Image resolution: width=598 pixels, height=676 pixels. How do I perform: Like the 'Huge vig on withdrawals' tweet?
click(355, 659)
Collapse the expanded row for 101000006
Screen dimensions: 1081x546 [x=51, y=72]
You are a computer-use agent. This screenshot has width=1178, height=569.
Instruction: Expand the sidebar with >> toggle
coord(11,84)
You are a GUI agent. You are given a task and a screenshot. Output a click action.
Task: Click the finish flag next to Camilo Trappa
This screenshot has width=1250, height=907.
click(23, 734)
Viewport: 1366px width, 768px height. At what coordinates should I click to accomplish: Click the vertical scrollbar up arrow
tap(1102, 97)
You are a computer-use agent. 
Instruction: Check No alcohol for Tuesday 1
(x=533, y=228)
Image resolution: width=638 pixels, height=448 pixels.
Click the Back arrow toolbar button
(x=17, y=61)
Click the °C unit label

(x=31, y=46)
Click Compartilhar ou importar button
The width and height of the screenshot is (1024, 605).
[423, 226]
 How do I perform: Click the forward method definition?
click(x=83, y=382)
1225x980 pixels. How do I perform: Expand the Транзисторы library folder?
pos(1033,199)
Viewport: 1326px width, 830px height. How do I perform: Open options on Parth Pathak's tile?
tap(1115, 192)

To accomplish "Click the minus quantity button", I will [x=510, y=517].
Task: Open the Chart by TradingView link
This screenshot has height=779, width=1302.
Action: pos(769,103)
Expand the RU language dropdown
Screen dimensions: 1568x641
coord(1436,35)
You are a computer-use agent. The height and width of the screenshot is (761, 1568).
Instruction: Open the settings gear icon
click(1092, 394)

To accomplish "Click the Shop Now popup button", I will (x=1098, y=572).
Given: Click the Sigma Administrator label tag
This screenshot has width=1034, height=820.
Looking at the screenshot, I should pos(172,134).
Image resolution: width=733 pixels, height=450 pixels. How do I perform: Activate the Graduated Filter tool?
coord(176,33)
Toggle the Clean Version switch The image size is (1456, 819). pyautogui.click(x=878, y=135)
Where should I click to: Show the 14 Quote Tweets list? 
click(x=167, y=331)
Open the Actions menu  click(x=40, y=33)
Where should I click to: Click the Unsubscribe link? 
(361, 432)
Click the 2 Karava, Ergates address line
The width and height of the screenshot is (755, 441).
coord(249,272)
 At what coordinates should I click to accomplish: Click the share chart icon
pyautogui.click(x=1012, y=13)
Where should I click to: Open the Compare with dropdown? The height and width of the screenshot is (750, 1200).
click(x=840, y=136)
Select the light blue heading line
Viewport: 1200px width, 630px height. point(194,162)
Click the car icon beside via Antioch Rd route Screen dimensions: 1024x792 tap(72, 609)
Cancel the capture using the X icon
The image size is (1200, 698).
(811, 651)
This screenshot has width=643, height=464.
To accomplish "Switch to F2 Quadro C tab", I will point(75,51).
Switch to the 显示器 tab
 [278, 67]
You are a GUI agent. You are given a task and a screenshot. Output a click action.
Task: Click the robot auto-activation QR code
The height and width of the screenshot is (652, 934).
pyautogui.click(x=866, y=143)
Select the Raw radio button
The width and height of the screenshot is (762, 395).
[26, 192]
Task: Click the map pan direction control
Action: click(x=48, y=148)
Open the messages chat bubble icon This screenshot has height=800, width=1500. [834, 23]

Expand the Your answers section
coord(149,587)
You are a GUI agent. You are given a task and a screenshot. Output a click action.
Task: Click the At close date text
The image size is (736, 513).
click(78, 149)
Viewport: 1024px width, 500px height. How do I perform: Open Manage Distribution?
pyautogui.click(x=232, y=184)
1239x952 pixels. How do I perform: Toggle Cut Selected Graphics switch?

★ ★ ★ ★

**PROBLEM DESCRIPTION**: Copy out the records above exactly and completely.

**SOLUTION FOR THIS PROBLEM**:
Image resolution: width=598 pixels, height=676 pixels. How do I perform: Like the 'Huge vig on withdrawals' tweet?
click(355, 659)
Collapse the expanded row for 101000006
Screen dimensions: 1081x546 [x=51, y=72]
You are a computer-use agent. This screenshot has width=1178, height=569.
Instruction: Expand the sidebar with >> toggle
coord(11,84)
You are a GUI agent. You are given a task and a screenshot. Output a click action.
Task: Click the finish flag next to Camilo Trappa
This screenshot has width=1250, height=907.
click(23, 734)
Viewport: 1366px width, 768px height. At what coordinates should I click to accomplish: Click the vertical scrollbar up arrow
tap(1102, 97)
You are a computer-use agent. 
Instruction: Check No alcohol for Tuesday 1
(x=533, y=228)
Image resolution: width=638 pixels, height=448 pixels.
Click the Back arrow toolbar button
(x=17, y=61)
Click the °C unit label

(x=31, y=46)
Click Compartilhar ou importar button
The width and height of the screenshot is (1024, 605).
[423, 226]
 How do I perform: Click the forward method definition?
click(x=83, y=382)
1225x980 pixels. How do I perform: Expand the Транзисторы library folder?
pos(1033,199)
Viewport: 1326px width, 830px height. How do I perform: Open options on Parth Pathak's tile?
tap(1115, 192)

To accomplish "Click the minus quantity button", I will [x=510, y=517].
Task: Open the Chart by TradingView link
This screenshot has height=779, width=1302.
Action: pos(769,103)
Expand the RU language dropdown
Screen dimensions: 1568x641
coord(1436,35)
You are a computer-use agent. The height and width of the screenshot is (761, 1568).
Instruction: Open the settings gear icon
click(1092, 394)

To accomplish "Click the Shop Now popup button", I will (x=1098, y=572).
Given: Click the Sigma Administrator label tag
This screenshot has width=1034, height=820.
Looking at the screenshot, I should pos(172,134).
Image resolution: width=733 pixels, height=450 pixels. How do I perform: Activate the Graduated Filter tool?
coord(176,33)
Toggle the Clean Version switch The image size is (1456, 819). pyautogui.click(x=878, y=135)
Where should I click to: Show the 14 Quote Tweets list? 
click(x=167, y=331)
Open the Actions menu  click(x=40, y=33)
Where should I click to: Click the Unsubscribe link? 
(361, 432)
Click the 2 Karava, Ergates address line
The width and height of the screenshot is (755, 441).
coord(249,272)
 At what coordinates should I click to accomplish: Click the share chart icon
pyautogui.click(x=1012, y=13)
Where should I click to: Open the Compare with dropdown? The height and width of the screenshot is (750, 1200).
click(x=840, y=136)
Select the light blue heading line
Viewport: 1200px width, 630px height. point(194,162)
Click the car icon beside via Antioch Rd route Screen dimensions: 1024x792 tap(72, 609)
Cancel the capture using the X icon
The image size is (1200, 698).
(811, 651)
This screenshot has width=643, height=464.
To accomplish "Switch to F2 Quadro C tab", I will point(75,51).
Switch to the 显示器 tab
 [278, 67]
You are a GUI agent. You are given a task and a screenshot. Output a click action.
Task: Click the robot auto-activation QR code
The height and width of the screenshot is (652, 934).
pyautogui.click(x=866, y=143)
Select the Raw radio button
The width and height of the screenshot is (762, 395).
[26, 192]
Task: Click the map pan direction control
Action: click(x=48, y=148)
Open the messages chat bubble icon This screenshot has height=800, width=1500. [834, 23]

Expand the Your answers section
coord(149,587)
You are a GUI agent. You are given a task and a screenshot. Output a click action.
Task: Click the At close date text
The image size is (736, 513).
click(78, 149)
Viewport: 1024px width, 500px height. How do I perform: Open Manage Distribution?
pyautogui.click(x=232, y=184)
1239x952 pixels. How do I perform: Toggle Cut Selected Graphics switch?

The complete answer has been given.